Hayvan da bu hasletler yok çünkü. İnsan olmak kaderimiz, bundan kaçış yok. Sınıf değiştiremeyiz; bu zorunluluk içinde hürriyetimizi idrak etmeliyiz.
Sağlam bir dünya görüşünün arkasından eşya ve hadiselere bakmanın verdiği özgüven hiçbir şey de yoktur…
Fert ve toplumun inşaındaki gerekli fikirler manzumesi olan ideolojinin kılavuzluğunda yol almak…
Her örgüsü tezatsız, şaşmaz bir pusula ile kâinata açılmak…
Kendimizi ve çevremizi doğru tanımlamak ve bunun için okumak ve okuduklarımızı bünyeleştirmek… Okumanın usulü ile ilgili bazı tavsiyeleri içeren aşağıdaki bölümü mevzuumuzla alakalı gördüğüm için, aynı kitaptan (Herşey Seninle Başlar) vererek yazımı noktalamak istiyorum:
 
Bir Kitap Okudum
Hayatım Gelişti!
Bu (Bir) kitaptan en yüksek düzeyde faydayı sağlamak için ne yapmalısınız?
Kitabın iç bütünlüğünü anlamak ve parçalar ile bütün arasındaki ilişkiyi kurmak için başlandıktan sonra uzun aralar vermeden kısa sürede okunup bitirilmesi önerilir.

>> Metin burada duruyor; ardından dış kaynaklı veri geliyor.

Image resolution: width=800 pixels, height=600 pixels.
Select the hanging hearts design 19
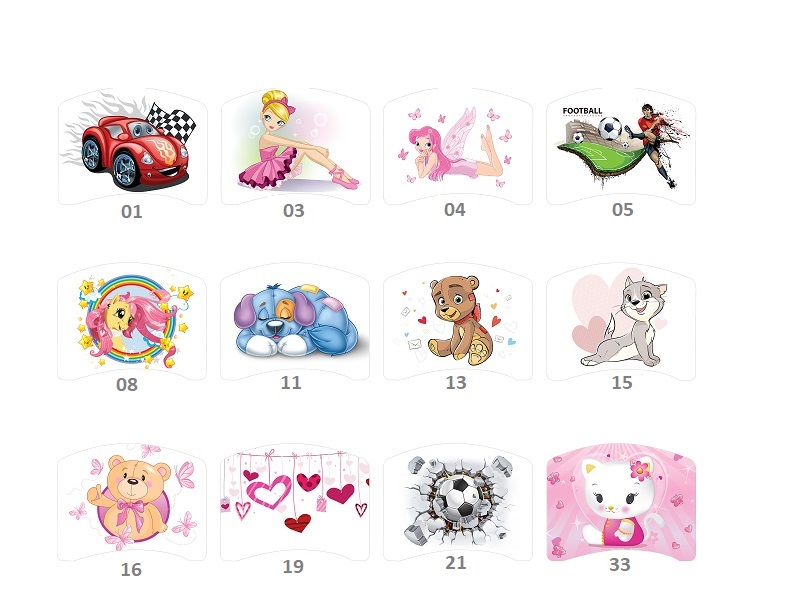[295, 503]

Bu kitabı en az iki defa okumanız önerilir. “Konsantre” fikirler sunulduğundan anlamanın ötesinde sindirmek için iki kez okumak gerekiyor. En azından ilk okumanızda altını çizdiğiniz yerleri ikinci kez dönüp okuyun. Bir kitabın altını üstünü çizerek okumanın iki yararı vardır. Birincisi daha sonraki okumalarınızda, işaretlerinizden birkaç yıl önceki zihin düzeyinizi ve eğilimlerinizi anlarsınız. İkincisi, tekrar ederken, sadece altı çizili yerleri okursunuz.
Kitabı “kullanarak” okumanız önerilir.
 Kitabı aktif bir şekilde okumalısınız. Sorulan soruları yazılı olarak cevaplamanız önerilir. Kendinize küçük bir “kişisel gelişim günlüğü” açabilirsiniz. Stressiz, algılarınızın açık olduğu, dingin bir zihin durumunda okumanız önerilir. Hafta sonu sakinliğini tercih edebilirsiniz. Zihinsel stresten kurtulmak için, bir kaç saat uyuduktan sonra okuyabilirsiniz. En çok başarılı olmasının istediğiniz üç kişiye bu kitabı okutmanız önerilir. Oluşturacağınız bu pozitif yaşam çevresi sizi de büyütecektir. Son olarak biz de şunu ilave edelim: Kendine dürüst davranmanın verdiği hazzı anlatan ve özgüvenin bir ilkesi olan Şeyh Sâdî’nin şu sözünü verelim:
“Doğru söyleyip de hapiste kalman, yalanla kurtulmandan daha iyidir!”